Nike’s, very successful. Simons’, not so much.
Mixing politics into your brand campaign strategy is a risk that can truly pay off. Just ask the folks at Nike, who are still doing a victory lap over the success of their controversial Colin Kaepernick campaign.
But such risk-taking with your brand can also lead to marketing disaster, which is why brand strategists at Simons are very unlikely to name a bra after a retired Supreme Court justice ever again.
Let’s look at the success of Nike first because they have become masters at using social issues to freshen up their brand and boost sales.
In September, Nike was looking for an exciting way to mark the 30th anniversary of their iconic Just Do It campaign, and of course bolster sagging sales that all makers of athletic clothing and gear have been experiencing lately.
Enter “Believe in something. Even if it means sacrificing everything.”, the punchline in a television spot featuring Kaepernick, the now unemployed quarterback who incurred the wrath of President Donald Trump for taking a knee during the playing of the national anthem at NFL games.
The ad, debuted during the NFL season opener, was immediately denounced by conservative-minded consumers, who went as far as burning their Nike running shoes and calling for a boycott on social media.
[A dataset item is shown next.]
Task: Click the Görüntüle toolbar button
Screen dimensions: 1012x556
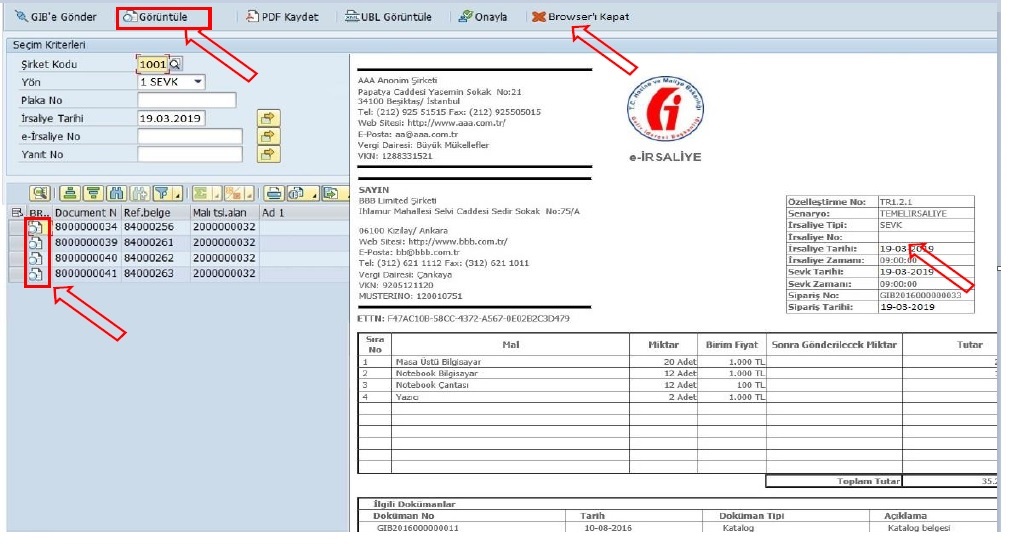Action: [x=163, y=17]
Clearly, Nike decided it was worth the risk to anger the largely conservatives in exchange for bolstering mind share among millennials and others who like to support a brand that authentically reflects their views.
The strategy worked. Over the Labour Day weekend online product orders rose 27%, according to Edison Trends, a digital-commerce researcher. In the same period last year, product orders fell 2%
Nike stock prices hit an all-time high immediately after the campaign launch.
But we really shouldn’t be surprised because the content ecostructure is changing. Consumers increasingly believe brands can help solve society’s problems.
Thanks to an evolving content ecosystem, audiences are now more receptive to unapologetic campaigns that reflect their own beliefs. Having said that, you must know your market, know your audience and it must be authentic.
And on that, let’s look at a strategy that could have used a little more caution.
Quebec-based retailer La Maison Simons has apologized for its lingerie line named after famous Canadian women, including former Supreme Court chief justice Beverley McLachlin.
The line was meant to honour women who made historic contributions to Canada. Instead it caught the ire of Ms. McLachlin. She called company president Peter Simons and angrily demanded an apology over the branding of, ahem, the “Beverley Bralette.”
Branding tip: if you name your product after someone, please make sure they’re fine with it first. Also commemorated with lingerie were author Gabrielle Roy and suffragette Nellie McClung. They likely didn’t complain.
Simons said his marketing team had been looking for inspiration for their new lingerie line and thought, “why don’t we look towards inspiring Canadian women that we respect and admire?” What could possibly go wrong?
The lingerie line has been discontinued.
When you’re dealing with highly controversial subject matter, not every brand is Nike and can #JustDoIt. Sometimes to calculate risk and analyse potential reactions, it’s safer to sleep on it!